● RECORDS FOR THIS EXERCISE:
#####
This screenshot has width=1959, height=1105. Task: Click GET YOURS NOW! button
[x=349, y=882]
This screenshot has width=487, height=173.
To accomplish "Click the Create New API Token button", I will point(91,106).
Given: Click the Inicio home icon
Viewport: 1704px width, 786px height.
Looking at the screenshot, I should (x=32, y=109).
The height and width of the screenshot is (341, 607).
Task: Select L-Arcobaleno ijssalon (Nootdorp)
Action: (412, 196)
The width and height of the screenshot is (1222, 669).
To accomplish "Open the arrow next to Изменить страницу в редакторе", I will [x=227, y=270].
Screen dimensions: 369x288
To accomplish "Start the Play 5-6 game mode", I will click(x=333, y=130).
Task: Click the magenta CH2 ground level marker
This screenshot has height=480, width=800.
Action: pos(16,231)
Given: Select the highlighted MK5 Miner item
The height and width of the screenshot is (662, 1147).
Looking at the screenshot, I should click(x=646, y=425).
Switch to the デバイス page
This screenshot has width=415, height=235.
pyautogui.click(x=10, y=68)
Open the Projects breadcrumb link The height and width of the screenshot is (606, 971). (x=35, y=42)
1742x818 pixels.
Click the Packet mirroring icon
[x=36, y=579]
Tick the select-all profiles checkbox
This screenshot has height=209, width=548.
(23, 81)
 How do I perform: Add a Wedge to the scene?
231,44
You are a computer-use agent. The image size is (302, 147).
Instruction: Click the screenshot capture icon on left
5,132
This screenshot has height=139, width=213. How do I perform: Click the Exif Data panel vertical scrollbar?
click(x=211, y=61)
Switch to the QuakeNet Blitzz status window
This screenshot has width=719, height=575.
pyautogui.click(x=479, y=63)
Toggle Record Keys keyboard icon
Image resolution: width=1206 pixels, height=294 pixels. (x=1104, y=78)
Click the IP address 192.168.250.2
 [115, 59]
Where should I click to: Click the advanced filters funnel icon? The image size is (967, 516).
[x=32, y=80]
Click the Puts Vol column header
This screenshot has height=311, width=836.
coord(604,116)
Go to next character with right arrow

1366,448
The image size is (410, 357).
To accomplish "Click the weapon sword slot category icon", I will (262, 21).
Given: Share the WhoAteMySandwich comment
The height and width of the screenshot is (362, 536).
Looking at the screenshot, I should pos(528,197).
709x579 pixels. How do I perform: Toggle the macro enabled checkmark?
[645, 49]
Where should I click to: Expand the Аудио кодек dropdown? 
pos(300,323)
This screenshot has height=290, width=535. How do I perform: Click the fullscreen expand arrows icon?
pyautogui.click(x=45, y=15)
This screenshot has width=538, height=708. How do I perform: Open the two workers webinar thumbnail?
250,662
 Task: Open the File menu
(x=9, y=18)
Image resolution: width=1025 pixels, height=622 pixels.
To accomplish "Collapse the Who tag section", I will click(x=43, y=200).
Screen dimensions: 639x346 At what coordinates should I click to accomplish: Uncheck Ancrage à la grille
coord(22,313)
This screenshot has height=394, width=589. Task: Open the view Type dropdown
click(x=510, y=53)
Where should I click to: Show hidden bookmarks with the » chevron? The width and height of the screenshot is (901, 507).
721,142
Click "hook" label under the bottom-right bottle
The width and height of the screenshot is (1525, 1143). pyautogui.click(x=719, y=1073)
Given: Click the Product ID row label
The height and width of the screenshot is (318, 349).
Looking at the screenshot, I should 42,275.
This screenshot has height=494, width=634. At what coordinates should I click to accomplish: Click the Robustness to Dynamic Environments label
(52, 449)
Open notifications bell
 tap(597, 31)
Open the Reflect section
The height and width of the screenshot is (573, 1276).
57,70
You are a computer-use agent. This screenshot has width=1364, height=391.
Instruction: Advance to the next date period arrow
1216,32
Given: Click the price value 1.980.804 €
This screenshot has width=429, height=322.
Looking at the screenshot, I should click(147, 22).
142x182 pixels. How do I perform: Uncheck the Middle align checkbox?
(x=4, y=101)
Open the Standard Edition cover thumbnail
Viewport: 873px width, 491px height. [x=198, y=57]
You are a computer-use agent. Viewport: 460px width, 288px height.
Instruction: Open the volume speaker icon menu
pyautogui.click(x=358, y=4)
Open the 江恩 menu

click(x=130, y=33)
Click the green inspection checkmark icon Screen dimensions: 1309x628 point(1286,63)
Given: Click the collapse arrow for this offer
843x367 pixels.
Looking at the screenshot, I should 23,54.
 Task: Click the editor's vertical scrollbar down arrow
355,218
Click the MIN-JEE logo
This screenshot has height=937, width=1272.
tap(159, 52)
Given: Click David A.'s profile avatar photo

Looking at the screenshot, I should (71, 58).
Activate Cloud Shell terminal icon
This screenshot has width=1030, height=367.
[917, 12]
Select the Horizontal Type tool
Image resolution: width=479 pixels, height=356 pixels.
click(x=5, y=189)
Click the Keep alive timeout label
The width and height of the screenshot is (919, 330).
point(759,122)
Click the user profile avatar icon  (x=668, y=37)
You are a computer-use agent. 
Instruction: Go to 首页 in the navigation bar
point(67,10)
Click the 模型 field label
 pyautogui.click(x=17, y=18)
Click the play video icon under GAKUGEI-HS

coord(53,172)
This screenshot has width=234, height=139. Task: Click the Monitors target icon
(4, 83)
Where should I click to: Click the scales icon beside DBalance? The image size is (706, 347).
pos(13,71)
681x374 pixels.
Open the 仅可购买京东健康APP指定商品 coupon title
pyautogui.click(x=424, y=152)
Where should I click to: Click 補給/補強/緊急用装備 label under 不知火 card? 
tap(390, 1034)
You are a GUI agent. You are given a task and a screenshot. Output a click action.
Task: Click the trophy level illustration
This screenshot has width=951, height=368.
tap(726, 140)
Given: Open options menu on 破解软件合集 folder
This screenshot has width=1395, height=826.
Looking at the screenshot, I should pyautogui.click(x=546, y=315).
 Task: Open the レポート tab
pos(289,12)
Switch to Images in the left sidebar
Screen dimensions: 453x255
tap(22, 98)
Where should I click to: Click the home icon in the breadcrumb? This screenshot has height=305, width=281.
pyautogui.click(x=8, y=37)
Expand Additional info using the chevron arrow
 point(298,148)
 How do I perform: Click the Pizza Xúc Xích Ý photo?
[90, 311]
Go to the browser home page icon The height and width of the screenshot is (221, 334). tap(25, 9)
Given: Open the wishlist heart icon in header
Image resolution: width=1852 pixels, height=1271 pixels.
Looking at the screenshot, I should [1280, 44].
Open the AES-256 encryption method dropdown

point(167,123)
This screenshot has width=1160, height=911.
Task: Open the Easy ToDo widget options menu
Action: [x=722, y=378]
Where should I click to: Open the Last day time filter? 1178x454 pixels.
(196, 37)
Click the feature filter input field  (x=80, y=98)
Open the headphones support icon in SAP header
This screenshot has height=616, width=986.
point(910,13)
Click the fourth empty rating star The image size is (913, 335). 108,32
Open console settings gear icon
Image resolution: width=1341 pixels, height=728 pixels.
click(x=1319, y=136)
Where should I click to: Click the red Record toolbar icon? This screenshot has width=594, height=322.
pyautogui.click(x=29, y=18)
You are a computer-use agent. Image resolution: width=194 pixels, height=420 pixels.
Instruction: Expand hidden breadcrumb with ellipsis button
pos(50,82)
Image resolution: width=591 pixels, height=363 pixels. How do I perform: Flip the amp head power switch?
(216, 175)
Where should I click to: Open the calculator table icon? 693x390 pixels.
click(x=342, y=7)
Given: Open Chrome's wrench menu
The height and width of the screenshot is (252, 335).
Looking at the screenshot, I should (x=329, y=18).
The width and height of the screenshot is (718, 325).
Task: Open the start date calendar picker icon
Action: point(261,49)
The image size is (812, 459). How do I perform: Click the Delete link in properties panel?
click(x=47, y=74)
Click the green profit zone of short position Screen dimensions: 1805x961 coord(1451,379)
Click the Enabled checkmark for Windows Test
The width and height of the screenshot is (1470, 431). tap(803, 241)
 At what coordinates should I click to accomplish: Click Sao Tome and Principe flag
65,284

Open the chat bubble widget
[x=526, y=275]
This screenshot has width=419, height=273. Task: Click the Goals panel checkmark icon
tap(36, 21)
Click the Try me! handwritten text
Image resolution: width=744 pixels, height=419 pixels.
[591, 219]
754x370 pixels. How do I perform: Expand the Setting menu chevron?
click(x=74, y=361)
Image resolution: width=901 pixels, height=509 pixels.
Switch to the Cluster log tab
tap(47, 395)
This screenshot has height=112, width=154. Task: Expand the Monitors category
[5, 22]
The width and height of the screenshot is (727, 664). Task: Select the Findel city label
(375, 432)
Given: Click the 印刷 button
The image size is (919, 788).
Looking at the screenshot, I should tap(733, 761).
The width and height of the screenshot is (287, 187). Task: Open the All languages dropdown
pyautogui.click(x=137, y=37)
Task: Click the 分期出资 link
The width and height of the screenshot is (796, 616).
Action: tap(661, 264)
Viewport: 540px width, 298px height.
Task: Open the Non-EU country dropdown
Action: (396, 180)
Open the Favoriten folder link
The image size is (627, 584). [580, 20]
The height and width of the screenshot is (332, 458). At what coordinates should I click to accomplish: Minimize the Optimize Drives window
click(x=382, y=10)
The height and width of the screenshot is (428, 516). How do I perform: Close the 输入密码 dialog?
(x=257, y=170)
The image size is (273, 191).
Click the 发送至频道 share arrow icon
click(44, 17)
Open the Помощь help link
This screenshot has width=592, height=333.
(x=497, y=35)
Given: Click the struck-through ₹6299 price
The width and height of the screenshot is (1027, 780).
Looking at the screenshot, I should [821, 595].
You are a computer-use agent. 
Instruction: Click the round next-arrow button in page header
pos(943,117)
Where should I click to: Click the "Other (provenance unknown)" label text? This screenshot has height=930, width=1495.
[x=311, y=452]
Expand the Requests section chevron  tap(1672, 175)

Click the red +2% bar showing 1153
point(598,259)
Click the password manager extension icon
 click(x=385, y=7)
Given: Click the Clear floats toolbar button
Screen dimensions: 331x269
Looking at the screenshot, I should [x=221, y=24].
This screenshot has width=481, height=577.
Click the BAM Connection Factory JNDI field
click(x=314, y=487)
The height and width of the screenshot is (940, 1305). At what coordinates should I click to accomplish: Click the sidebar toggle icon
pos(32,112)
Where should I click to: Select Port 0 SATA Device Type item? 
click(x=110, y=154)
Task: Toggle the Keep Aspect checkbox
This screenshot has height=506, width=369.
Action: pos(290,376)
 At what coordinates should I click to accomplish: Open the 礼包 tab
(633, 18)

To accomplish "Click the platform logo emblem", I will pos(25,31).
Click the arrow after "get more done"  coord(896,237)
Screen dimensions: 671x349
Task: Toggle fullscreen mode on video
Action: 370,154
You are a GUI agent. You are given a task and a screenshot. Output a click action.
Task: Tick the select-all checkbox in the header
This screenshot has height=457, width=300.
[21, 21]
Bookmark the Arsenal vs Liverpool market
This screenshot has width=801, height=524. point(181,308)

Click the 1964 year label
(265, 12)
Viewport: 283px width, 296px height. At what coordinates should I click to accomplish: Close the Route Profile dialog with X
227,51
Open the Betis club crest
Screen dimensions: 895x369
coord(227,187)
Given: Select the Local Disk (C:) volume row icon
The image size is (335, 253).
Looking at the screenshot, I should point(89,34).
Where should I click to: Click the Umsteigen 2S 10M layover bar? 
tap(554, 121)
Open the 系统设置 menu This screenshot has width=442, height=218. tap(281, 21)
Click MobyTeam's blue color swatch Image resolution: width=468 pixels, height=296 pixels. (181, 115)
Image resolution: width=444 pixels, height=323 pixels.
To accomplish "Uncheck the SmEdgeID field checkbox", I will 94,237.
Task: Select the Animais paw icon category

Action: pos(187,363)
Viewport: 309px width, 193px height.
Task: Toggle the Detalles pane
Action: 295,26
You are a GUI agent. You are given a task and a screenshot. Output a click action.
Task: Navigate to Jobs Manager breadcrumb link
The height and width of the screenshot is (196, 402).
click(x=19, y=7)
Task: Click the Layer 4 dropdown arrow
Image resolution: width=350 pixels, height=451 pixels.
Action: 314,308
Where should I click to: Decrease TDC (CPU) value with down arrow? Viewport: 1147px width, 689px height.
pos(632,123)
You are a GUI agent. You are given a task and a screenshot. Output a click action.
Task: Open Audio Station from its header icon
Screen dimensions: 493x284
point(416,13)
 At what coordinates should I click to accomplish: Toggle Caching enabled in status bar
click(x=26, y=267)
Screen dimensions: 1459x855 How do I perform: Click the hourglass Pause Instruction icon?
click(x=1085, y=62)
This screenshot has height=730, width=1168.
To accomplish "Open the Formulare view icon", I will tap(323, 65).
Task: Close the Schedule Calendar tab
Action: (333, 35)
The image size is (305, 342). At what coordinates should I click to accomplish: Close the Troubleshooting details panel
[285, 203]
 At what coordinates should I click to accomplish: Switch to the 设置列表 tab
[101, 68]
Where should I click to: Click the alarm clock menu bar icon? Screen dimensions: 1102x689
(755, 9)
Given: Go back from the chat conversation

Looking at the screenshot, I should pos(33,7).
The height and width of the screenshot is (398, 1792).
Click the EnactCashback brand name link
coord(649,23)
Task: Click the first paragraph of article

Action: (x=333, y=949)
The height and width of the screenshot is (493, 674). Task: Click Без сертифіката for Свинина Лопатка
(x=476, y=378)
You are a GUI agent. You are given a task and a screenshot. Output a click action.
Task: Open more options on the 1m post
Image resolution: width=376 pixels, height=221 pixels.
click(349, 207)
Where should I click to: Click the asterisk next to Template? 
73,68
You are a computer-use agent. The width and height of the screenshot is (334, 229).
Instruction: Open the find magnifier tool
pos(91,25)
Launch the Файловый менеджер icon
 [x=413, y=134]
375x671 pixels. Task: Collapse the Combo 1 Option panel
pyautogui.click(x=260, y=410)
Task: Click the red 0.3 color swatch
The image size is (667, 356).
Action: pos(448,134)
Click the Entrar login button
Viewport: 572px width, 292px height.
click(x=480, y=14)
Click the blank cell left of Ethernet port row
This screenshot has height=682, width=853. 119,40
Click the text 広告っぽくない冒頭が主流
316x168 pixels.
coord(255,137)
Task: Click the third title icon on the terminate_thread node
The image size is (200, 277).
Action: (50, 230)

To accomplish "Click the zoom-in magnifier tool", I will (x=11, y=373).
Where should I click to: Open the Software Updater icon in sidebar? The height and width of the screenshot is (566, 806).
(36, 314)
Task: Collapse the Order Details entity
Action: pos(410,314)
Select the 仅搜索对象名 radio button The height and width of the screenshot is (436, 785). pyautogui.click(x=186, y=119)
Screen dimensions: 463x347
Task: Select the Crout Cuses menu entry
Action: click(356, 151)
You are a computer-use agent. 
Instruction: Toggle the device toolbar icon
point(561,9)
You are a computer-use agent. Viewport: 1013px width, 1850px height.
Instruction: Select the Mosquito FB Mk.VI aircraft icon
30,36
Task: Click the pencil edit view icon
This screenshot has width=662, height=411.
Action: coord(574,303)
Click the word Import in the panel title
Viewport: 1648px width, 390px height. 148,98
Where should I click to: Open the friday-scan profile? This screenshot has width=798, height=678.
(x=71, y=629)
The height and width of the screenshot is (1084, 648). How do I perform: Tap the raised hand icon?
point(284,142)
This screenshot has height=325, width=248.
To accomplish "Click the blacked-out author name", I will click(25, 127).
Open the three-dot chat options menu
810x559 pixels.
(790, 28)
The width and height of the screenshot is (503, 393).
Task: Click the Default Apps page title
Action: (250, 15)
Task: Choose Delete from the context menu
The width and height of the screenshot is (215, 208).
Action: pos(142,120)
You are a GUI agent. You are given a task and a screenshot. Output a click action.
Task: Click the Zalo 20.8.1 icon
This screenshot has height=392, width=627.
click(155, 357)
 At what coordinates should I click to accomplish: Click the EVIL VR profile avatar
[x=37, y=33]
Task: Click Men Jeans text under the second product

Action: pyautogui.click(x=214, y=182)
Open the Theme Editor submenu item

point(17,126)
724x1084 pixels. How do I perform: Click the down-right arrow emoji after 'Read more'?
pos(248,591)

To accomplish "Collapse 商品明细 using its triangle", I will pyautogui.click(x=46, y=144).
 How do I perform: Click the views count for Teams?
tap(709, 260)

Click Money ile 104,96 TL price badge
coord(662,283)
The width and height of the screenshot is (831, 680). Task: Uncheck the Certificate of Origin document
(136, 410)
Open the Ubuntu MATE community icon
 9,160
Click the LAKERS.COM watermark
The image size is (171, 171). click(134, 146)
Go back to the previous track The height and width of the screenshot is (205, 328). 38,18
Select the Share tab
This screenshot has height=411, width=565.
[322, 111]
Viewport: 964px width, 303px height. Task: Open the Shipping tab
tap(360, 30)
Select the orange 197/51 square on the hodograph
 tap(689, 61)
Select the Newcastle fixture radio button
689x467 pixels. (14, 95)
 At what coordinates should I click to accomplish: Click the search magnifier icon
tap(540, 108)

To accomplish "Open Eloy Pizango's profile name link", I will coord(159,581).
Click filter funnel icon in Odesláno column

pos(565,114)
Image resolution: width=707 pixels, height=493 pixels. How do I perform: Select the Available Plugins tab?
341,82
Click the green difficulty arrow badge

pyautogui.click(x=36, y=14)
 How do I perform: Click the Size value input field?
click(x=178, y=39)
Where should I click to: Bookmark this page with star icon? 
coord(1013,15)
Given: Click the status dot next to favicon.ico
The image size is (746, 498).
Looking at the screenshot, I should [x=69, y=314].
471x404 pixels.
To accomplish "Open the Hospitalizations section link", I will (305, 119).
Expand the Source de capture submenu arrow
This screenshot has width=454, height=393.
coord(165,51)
#####
Would you please write out, exactly and with no other lines, the stretch of the listing above from the line containing "The image size is (667, 356)." through the line containing "Open the three-dot chat options menu"?

The image size is (667, 356).
Action: pos(448,134)
Click the Entrar login button
Viewport: 572px width, 292px height.
click(x=480, y=14)
Click the blank cell left of Ethernet port row
This screenshot has height=682, width=853. 119,40
Click the text 広告っぽくない冒頭が主流
316x168 pixels.
coord(255,137)
Task: Click the third title icon on the terminate_thread node
The image size is (200, 277).
Action: (50, 230)

To accomplish "Click the zoom-in magnifier tool", I will (x=11, y=373).
Where should I click to: Open the Software Updater icon in sidebar? The height and width of the screenshot is (566, 806).
(36, 314)
Task: Collapse the Order Details entity
Action: pos(410,314)
Select the 仅搜索对象名 radio button The height and width of the screenshot is (436, 785). pyautogui.click(x=186, y=119)
Screen dimensions: 463x347
Task: Select the Crout Cuses menu entry
Action: click(356, 151)
You are a computer-use agent. 
Instruction: Toggle the device toolbar icon
point(561,9)
You are a computer-use agent. Viewport: 1013px width, 1850px height.
Instruction: Select the Mosquito FB Mk.VI aircraft icon
30,36
Task: Click the pencil edit view icon
This screenshot has width=662, height=411.
Action: coord(574,303)
Click the word Import in the panel title
Viewport: 1648px width, 390px height. 148,98
Where should I click to: Open the friday-scan profile? This screenshot has width=798, height=678.
(x=71, y=629)
The height and width of the screenshot is (1084, 648). How do I perform: Tap the raised hand icon?
point(284,142)
This screenshot has height=325, width=248.
To accomplish "Click the blacked-out author name", I will click(25, 127).
Open the three-dot chat options menu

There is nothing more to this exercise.